The Giro comes alive!
After two weeks of uninspiring but completely expected GC stalemate, this year’s battle for the pink jersey finally erupted on the rain-soaked slopes of Monte Bondone today, as Geraint Thomas and João Almeida kicked off the Giro’s decisive week in the mountains by landing a strong, if not killer, blow on pre-race favourite Primož Roglič.
After a dominant showing from his UAE Team Emirates on the long, tough slog to the finish – including, conspiracy theorists will note, from the reportedly disgruntled stage hunter-turned-gregario Jay Vine – Almeida pushed on the pace himself before launching a concerted dig with six kilometres to go.
Deemed a follower, a steady if unspectacular figure near the front of grand tours since his breakthrough at the 2020 Giro, the 24-year-old Portuguese pretender suddenly turned courageous attacker, bending the race to his will and putting his rivals for the pink jersey – Thomas, Roglič, and now, the sensationally dogged Eddie Dunbar – under serious pressure.
As Almeida’s refurbished diesel engine found another gear up ahead, Thomas, two days shy of his 37th birthday and with years of Giro near misses under his belt, sensed the danger, bridging up to the UAE Team Emirates rider and heading straight to the front, playing like a thoroughly convincing 2018 tribute act.
As the two leaders – so similar in their rouleur-climber builds – forged ahead, Sep Kuss did his best to limit the losses for Roglič, who seemed to lack his characteristic zip in the rain. The Slovenian would nip past Dunbar, putting in a breakthrough ride at the head of a grad tour, for the bonus seconds at the finish, but the important seconds were already up the road.
Almeida would take the stage, Thomas the pink jersey, Bruno Armirail’s brave stint in the race lead finally over.
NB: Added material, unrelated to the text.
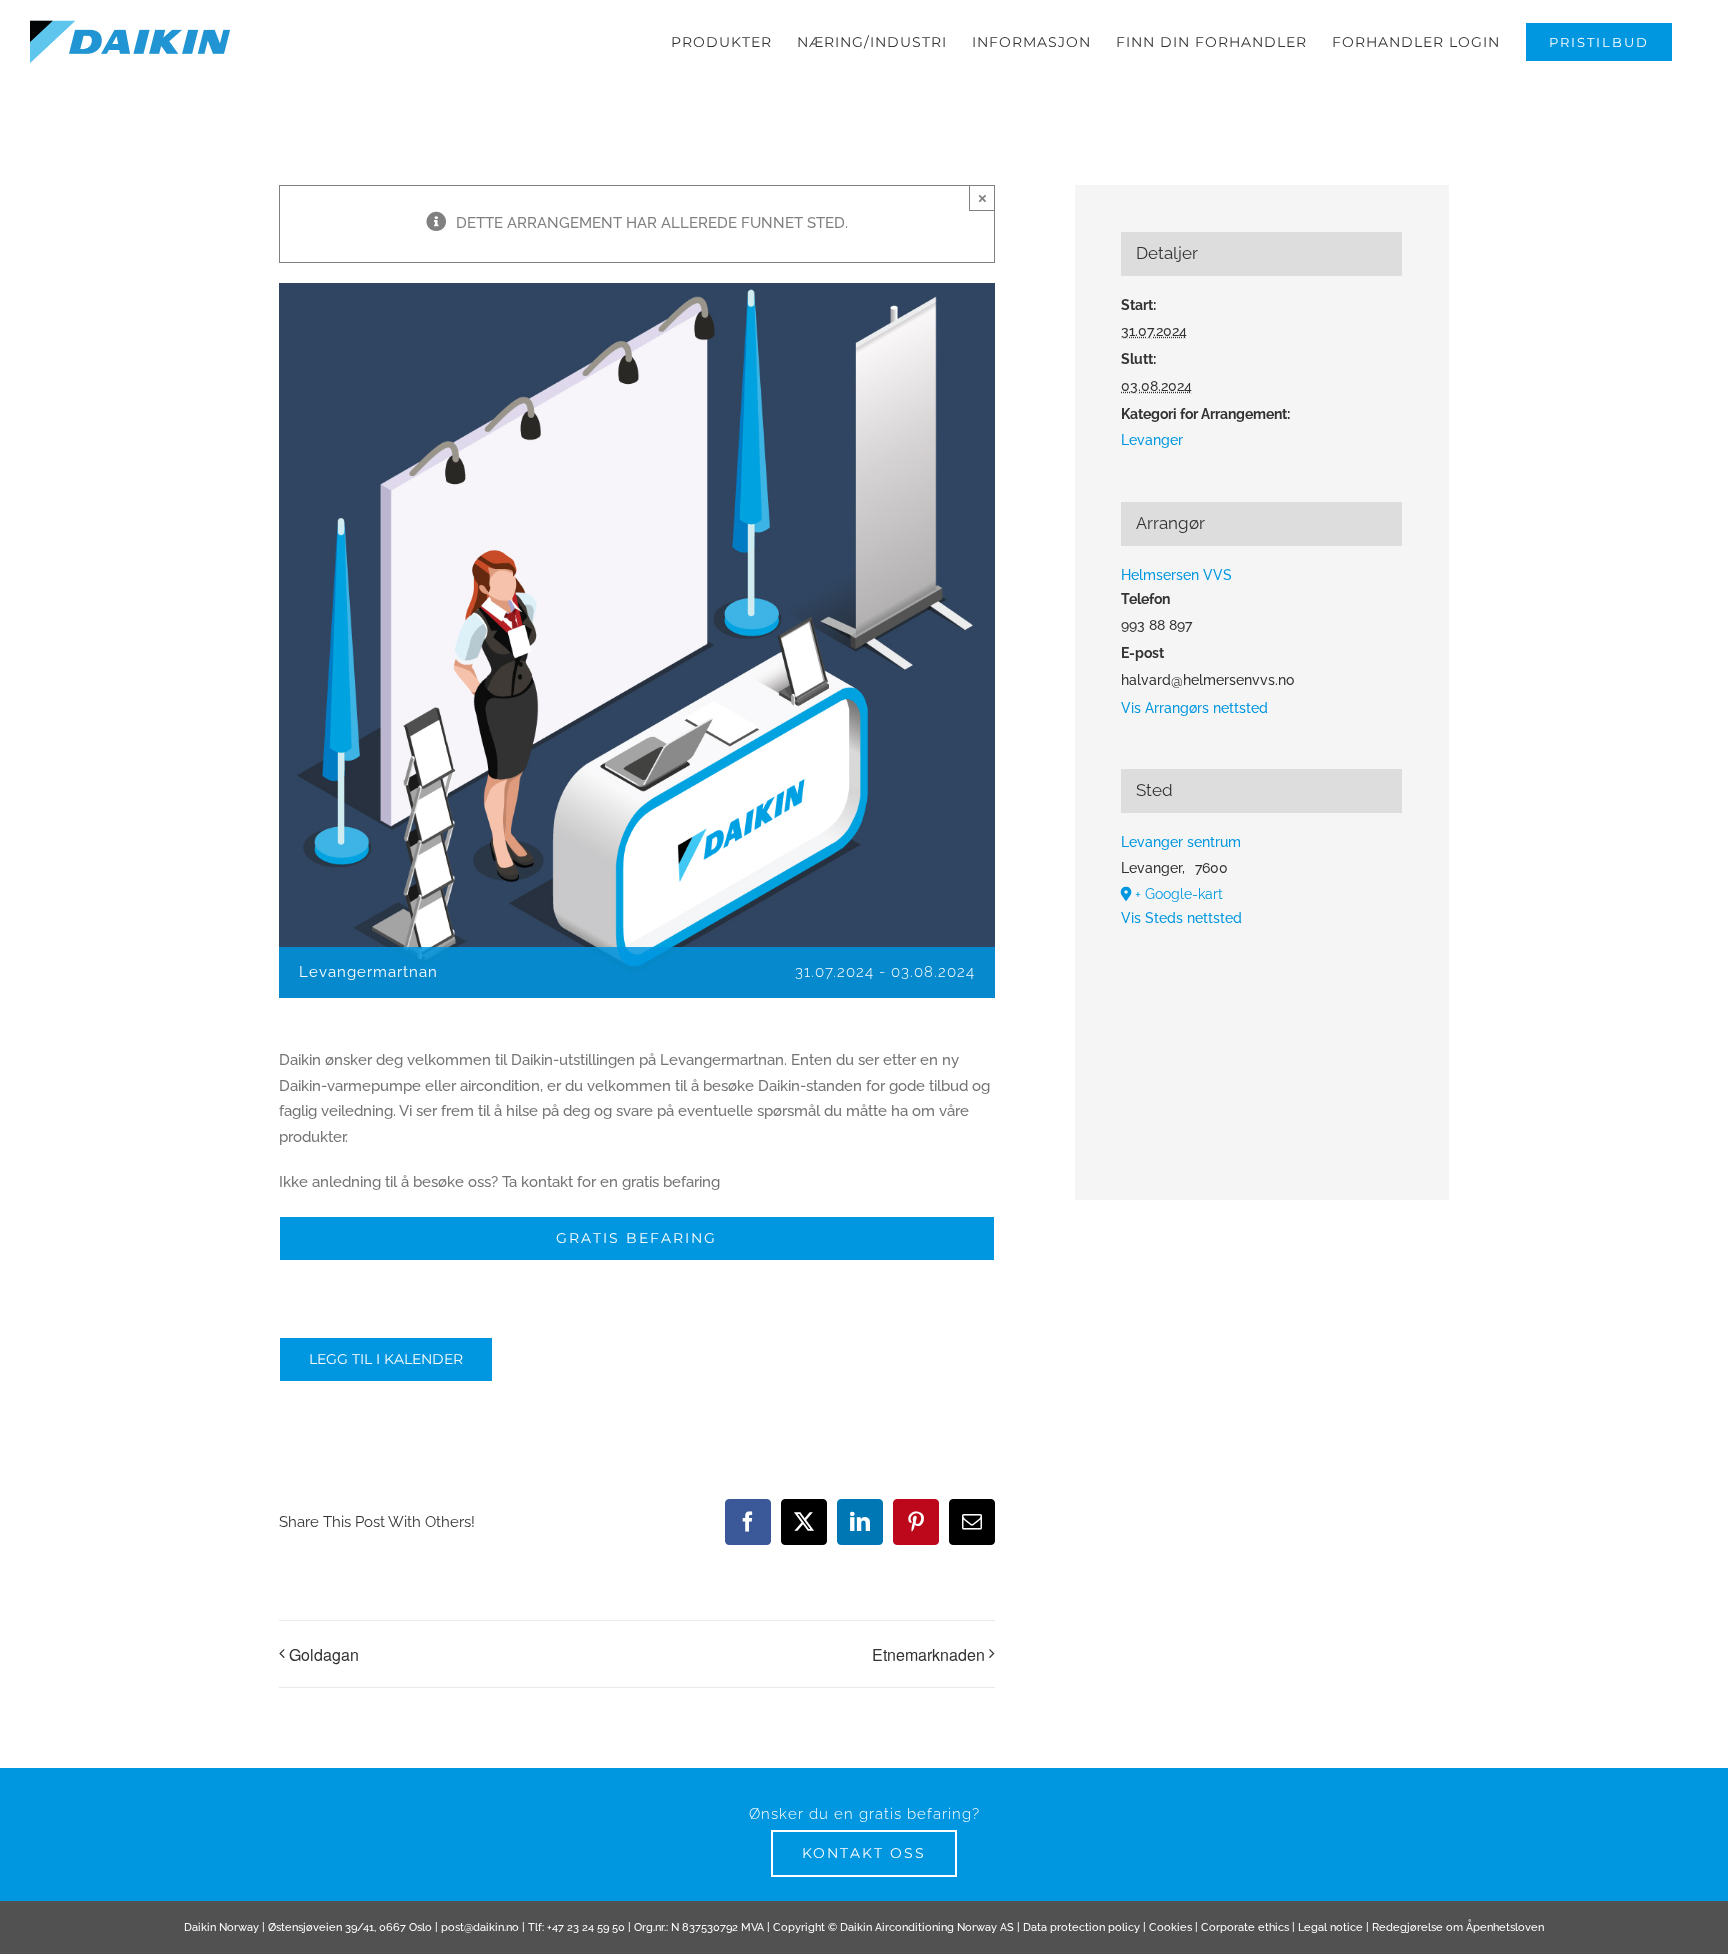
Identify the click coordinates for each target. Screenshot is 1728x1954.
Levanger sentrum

Both, meanwhile, would most importantly put a decent chunk of time into Roglič, who now sits in third, 29 seconds behind the Ineos leader and 11 behind the white jersey Almeida.
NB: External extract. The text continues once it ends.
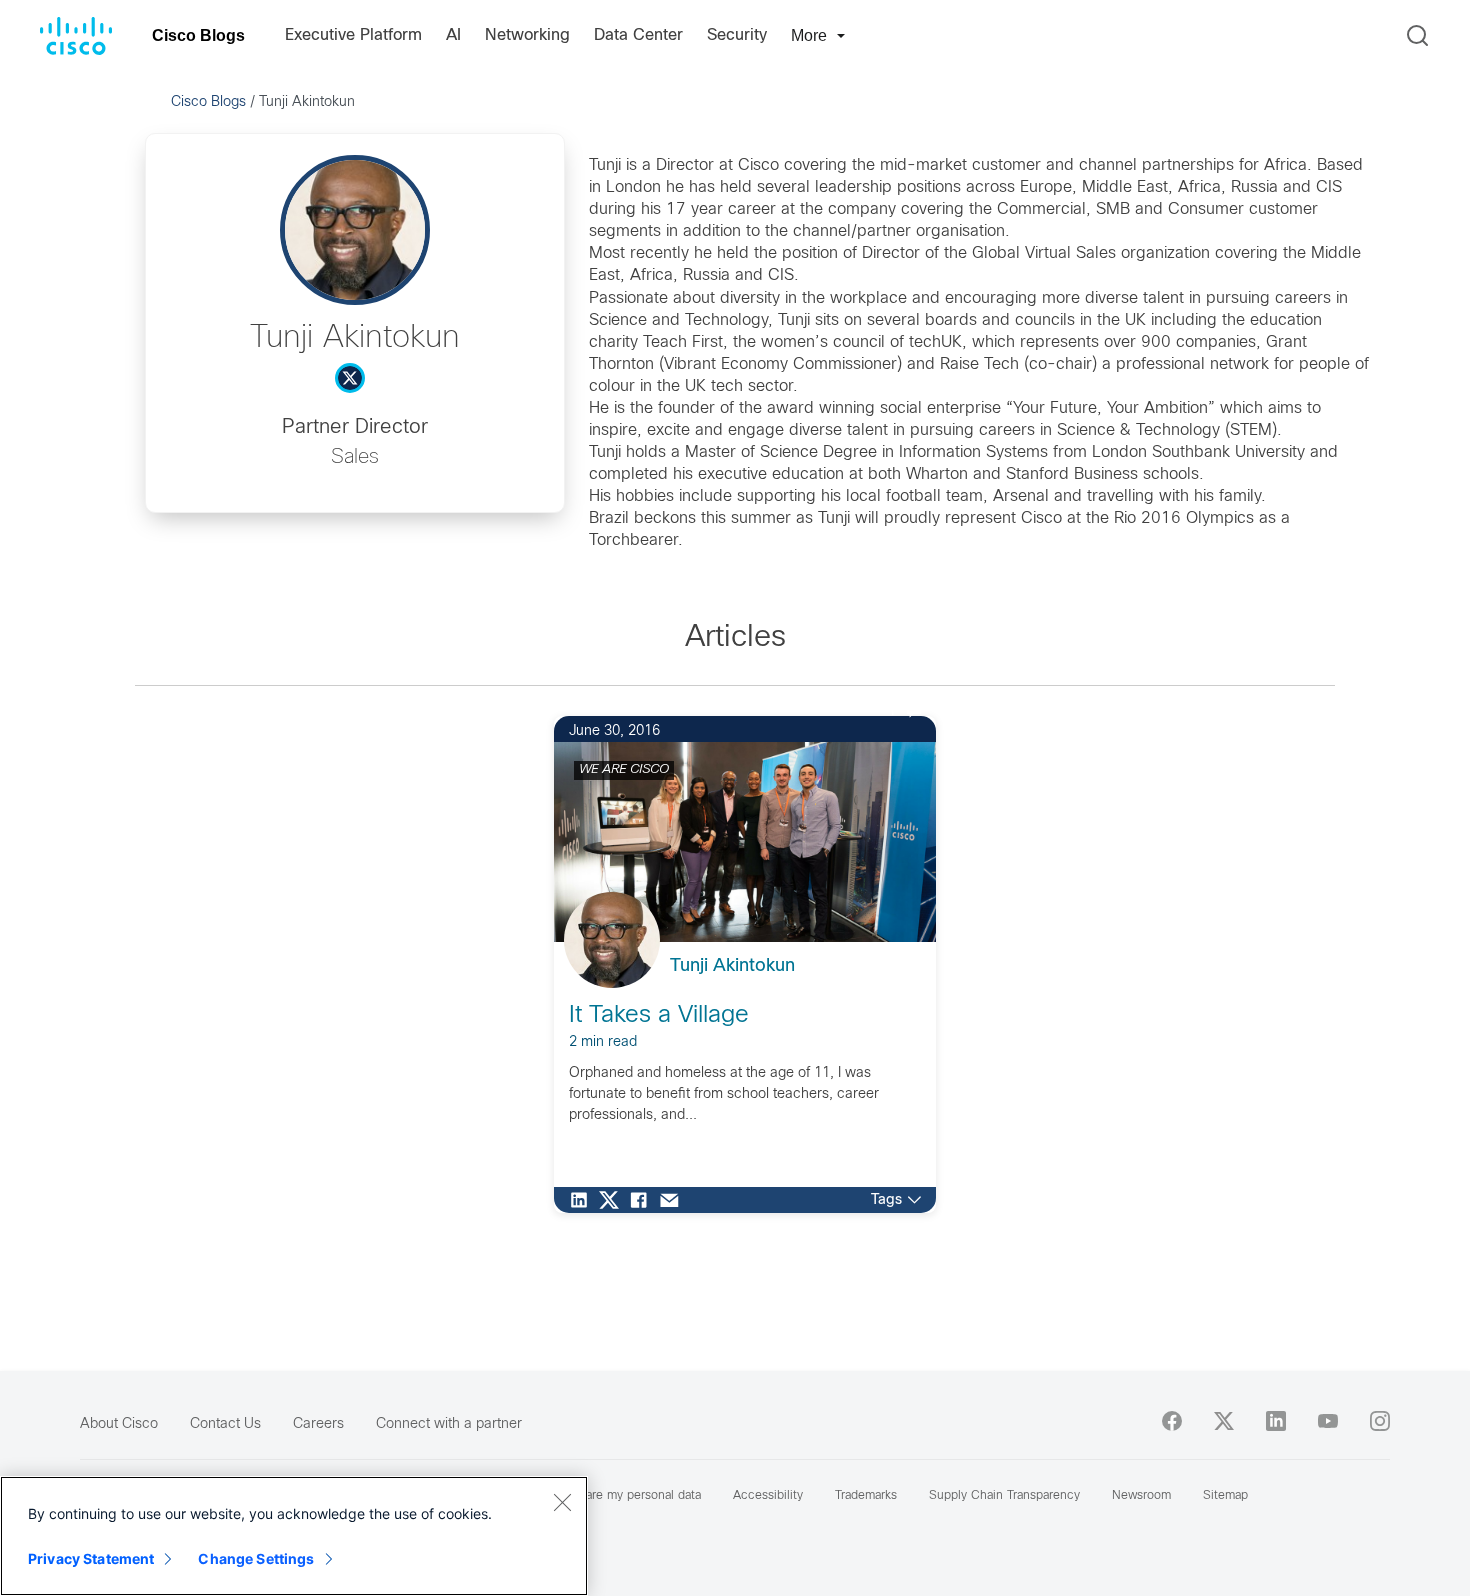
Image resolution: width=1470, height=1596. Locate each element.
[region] (294, 1536)
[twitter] (1224, 1421)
The Slovenian may be reeling from the first heavy blow of this Giro, over two weeks in, but the experienced Thomas – now shorn of one of his key domestiques, Pavel Sivakov, who abandoned earlier in the day after seeming to have inherited his leader’s penchant for bad luck in Italy – knows all too well that haymakers can come thick and fast in the race’s final week.
But, as far as opening jabs go, this wasn’t a bad one.